Keith Colwell says he believes the fisheries sector will support the levy because all involved understand that marketing and lobster quality has to be improved.
The levy, proposed in a 2013 report, would see fishermen and the onshore side of the industry, such as buyers and processors, each pay one cent per pound of lobster caught to cover the cost of advertising campaigns and other promotional initiatives.
The proposal has been a sore point on Nova Scotia's southwest shore, where Colwell says lobster buyers and many fishermen are opposed. Winning over the area's fishery is key because it accounts for 40 per cent of the country's total catch.
"We've talked to the buyers before in the area," said Colwell. "They're not opposed to paying but they don't like the one cent levy and that's one reason why we've gone out to talk to the industry."

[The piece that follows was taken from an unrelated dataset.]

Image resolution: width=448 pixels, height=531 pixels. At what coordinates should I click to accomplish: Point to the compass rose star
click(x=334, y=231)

One of the suggestions under discussion is a licence fee, which he said buyers would agree to under certain conditions. Colwell didn't elaborate, but he added that he's not wedded to the levy.
"We will look into whatever fee structure works," he said.
The minister also noted that much of the industry wants input into how a fee would be collected and ultimately spent.
The majority of the industry would have to agree for the marketing initiative to work, Colwell said.
Consultations are set to wrap up in a couple of weeks.
The levy would be used across the Maritimes. It was proposed in 2013 to help the lobster industry, which at that time was struggling with low prices.